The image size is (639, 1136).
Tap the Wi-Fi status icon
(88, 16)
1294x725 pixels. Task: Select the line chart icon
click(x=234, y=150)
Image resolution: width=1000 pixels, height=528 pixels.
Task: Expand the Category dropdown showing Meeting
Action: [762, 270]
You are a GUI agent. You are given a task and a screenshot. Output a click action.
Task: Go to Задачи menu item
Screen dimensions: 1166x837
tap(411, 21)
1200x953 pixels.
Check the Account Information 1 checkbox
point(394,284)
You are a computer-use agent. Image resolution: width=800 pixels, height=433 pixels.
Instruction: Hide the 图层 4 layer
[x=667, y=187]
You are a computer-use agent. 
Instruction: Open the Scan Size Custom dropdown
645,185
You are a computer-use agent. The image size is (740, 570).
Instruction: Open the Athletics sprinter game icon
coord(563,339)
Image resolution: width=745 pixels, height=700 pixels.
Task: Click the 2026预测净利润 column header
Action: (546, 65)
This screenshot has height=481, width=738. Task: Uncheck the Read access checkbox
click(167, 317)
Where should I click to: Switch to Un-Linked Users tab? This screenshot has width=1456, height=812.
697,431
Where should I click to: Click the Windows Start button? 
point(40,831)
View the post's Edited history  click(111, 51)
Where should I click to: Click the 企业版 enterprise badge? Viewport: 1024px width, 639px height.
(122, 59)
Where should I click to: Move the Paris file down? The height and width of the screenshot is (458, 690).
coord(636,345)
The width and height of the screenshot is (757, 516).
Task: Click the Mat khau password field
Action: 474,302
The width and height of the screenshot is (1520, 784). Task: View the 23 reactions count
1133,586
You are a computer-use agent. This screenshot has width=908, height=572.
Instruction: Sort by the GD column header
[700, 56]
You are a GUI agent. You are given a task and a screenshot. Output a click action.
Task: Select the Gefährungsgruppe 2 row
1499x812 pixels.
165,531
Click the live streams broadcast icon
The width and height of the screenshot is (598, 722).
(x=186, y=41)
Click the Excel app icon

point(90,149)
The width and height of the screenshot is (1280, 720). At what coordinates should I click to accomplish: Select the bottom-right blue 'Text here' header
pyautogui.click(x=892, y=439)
....
ASSIGNED TASK
Output the full listing without altering anything.

RESULT
The image size is (639, 1136).
Tap the Wi-Fi status icon
(88, 16)
1294x725 pixels. Task: Select the line chart icon
click(x=234, y=150)
Image resolution: width=1000 pixels, height=528 pixels.
Task: Expand the Category dropdown showing Meeting
Action: [762, 270]
You are a GUI agent. You are given a task and a screenshot. Output a click action.
Task: Go to Задачи menu item
Screen dimensions: 1166x837
tap(411, 21)
1200x953 pixels.
Check the Account Information 1 checkbox
point(394,284)
You are a computer-use agent. Image resolution: width=800 pixels, height=433 pixels.
Instruction: Hide the 图层 4 layer
[x=667, y=187]
You are a computer-use agent. 
Instruction: Open the Scan Size Custom dropdown
645,185
You are a computer-use agent. The image size is (740, 570).
Instruction: Open the Athletics sprinter game icon
coord(563,339)
Image resolution: width=745 pixels, height=700 pixels.
Task: Click the 2026预测净利润 column header
Action: (546, 65)
This screenshot has height=481, width=738. Task: Uncheck the Read access checkbox
click(167, 317)
Where should I click to: Switch to Un-Linked Users tab? This screenshot has width=1456, height=812.
697,431
Where should I click to: Click the Windows Start button? 
point(40,831)
View the post's Edited history  click(111, 51)
Where should I click to: Click the 企业版 enterprise badge? Viewport: 1024px width, 639px height.
(122, 59)
Where should I click to: Move the Paris file down? The height and width of the screenshot is (458, 690).
coord(636,345)
The width and height of the screenshot is (757, 516).
Task: Click the Mat khau password field
Action: 474,302
The width and height of the screenshot is (1520, 784). Task: View the 23 reactions count
1133,586
You are a computer-use agent. This screenshot has width=908, height=572.
Instruction: Sort by the GD column header
[700, 56]
You are a GUI agent. You are given a task and a screenshot. Output a click action.
Task: Select the Gefährungsgruppe 2 row
1499x812 pixels.
165,531
Click the live streams broadcast icon
The width and height of the screenshot is (598, 722).
(x=186, y=41)
Click the Excel app icon

point(90,149)
The width and height of the screenshot is (1280, 720). At what coordinates should I click to accomplish: Select the bottom-right blue 'Text here' header
pyautogui.click(x=892, y=439)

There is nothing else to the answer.